Defendants argue that the pictures shown to Officer Carvajal constituted a show-up and were, thus, unreasonably suggestive. An identification procedure is impermissibly suggestive only where it creates "a very substantial likelihood of irreparable misidentification." Simmons v. United States, 390 U.S. 377, 384 (1968). Show-up identifications are "inherently suggestive" and should only be used in "extraordinary circumstances." Newman, 144 F.3d at 535.

The Government contends that these pictures were not shown to Officer Carvajal to identify suspects but, rather, to determine if the people depicted in the photographs were the same ones Officer Carvajal observed more than three years earlier on July 19, 2000. This procedure used in this case meets the definition of a show-up for the purposes of identification. Moreover, the Government has failed to show that any extraordinary circumstances exist that required the use of this show-up. Accordingly, the identification procedure used with Officer Carvajal in this case was unreasonably suggestive.

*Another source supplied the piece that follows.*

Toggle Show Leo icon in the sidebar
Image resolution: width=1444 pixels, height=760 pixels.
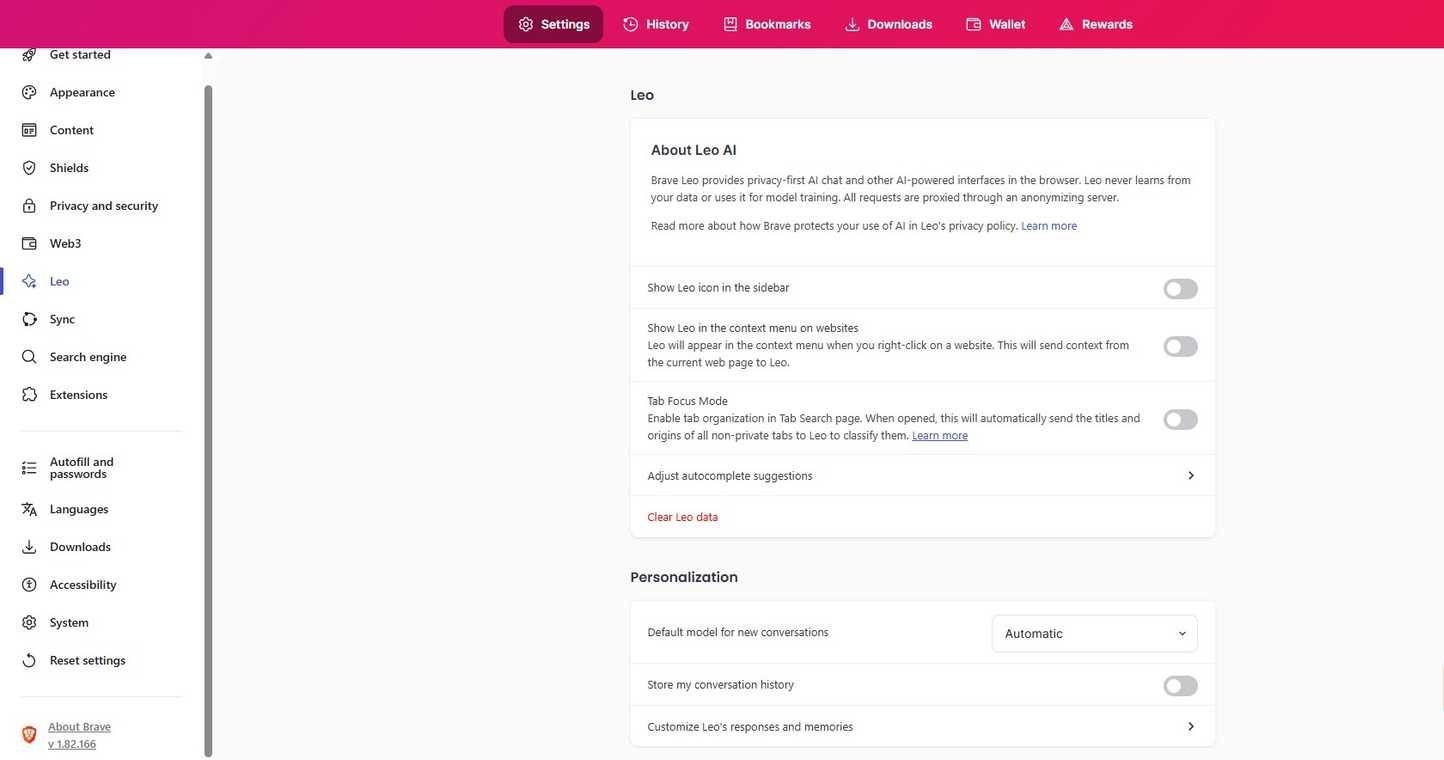(1182, 288)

Defendants then "must also establish that the identification is unreliable under the totality of the circumstances." Newman, 144 F.3d at 535. If Officer Carvajal's identification of Defendants possesses sufficient indicia of reliability, then the identification is admissible, despite the suggestive show-up procedure used by the Government. See Newman, 144 F.3d at 536. Five factors guide a court's inquiry in determining whether the identification was sufficiently reliable: (1) whether the witness had an opportunity to view the defendant at the time of the crime, (2) the accuracy of the witness's prior description of the defendant, (3) the length of time between the crime and the identification, (4) the level of certainty demonstrated by the witness at the time of the identification, and (5) the witness's degree of attention. Newman, 144 F.3d at 536.

Officer Carvajal's opportunity to see the female involved was extremely limited. When Officer Carvajal first observed the female he later identified as Alaya, he was two blocks away. He remained two blocks away from her as he followed the van to the house and garage in question. When he passed the garage and observed a female, Officer Carvajal only saw, for a few seconds, a side view of a female as she was looking to the back of the van.

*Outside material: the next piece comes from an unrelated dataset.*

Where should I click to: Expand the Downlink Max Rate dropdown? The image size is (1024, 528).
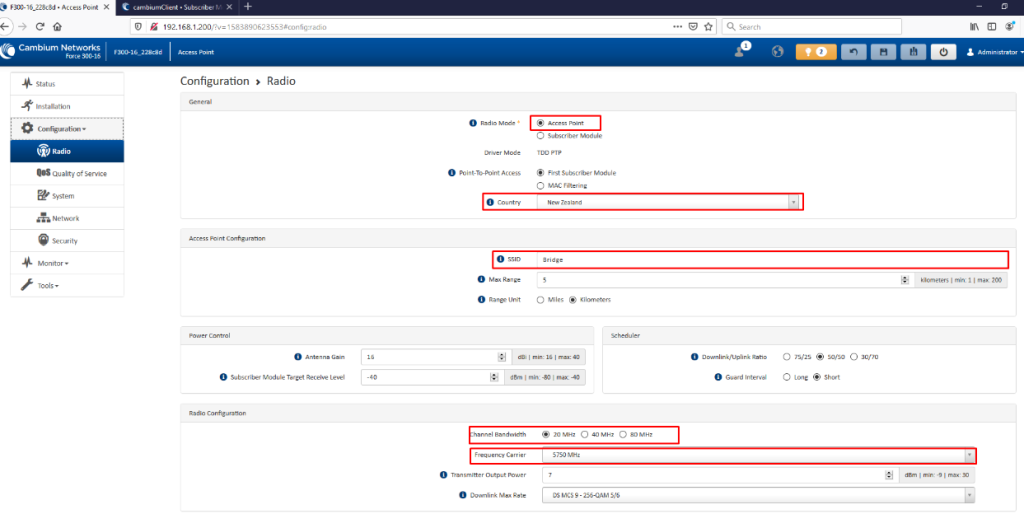758,495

Officer Carvajal's testimony regarding the prior description of this female was incomplete. He described her as short and kind of chubby with long brown hair, and he could not describe the clothing she wore.

Officer Carvajal expressed certainty that the female he identified from the picture he saw was the female he observed on July 19, 2000; and he is a police officer trained to pay attention to detail. Manson v. Brathwaite, 432 U.S. 98, 115 (1977). But, considering the totality of the circumstances, particularly the two limited views he had of the female from (1) two blocks away and (2) later, as he drove past her, Defendant Alaya has established there is insufficient indicia of reliability to permit identification by Officer Carvajal of Alaya during trial.

However, as to Defendant Favela, Jr., Officer Carvajal was able to see him on several occasions from the prairie. First, Officer Carvajal saw a thirty-year-old Hispanic male coming out of the gangway area and going into the house. Later on, Officer Carvajal observed this man get into an SUV. Thirty minutes later, Officer Carvajal saw the same man return to the house. There was still sufficient day-light outside at the times Officer Carvajal made these observations of Defendant Favela, Jr.

Considering the facts set out above and the factors set out above used to determine the reliability of the pre-show-up identification, including the opportunities Officer Carvajal had to observe Defendant Favela, Jr., there exists sufficient indicia of reliability that Officer Carvajal's identification of Favela, Jr. and Officer Carvajal's in-court identification of Favela, Jr. are found to be admissible.

CONCLUSION

For the foregoing reasons, Defendant Ayala's Motion to Suppress Identification as Evidence is granted, and Defendant Favela, Jr.'s Motion to Suppress Show Up Identification Evidence is denied.


Summaries of

U.S. v. VELA

United States District Court, N.D. Illinois
Apr 1, 2004
No: 03 CR 732 (N.D. Ill. Apr. 1, 2004)
Case details for

U.S. v. VELA

Case Details

Full title:UNITED STATES OF AMERICA v. EDUARDO FA VELA, JR. and AURORA ALAYA

Court:United States District Court, N.D. Illinois

Date published: Apr 1, 2004

Citations

No: 03 CR 732 (N.D. Ill. Apr. 1, 2004)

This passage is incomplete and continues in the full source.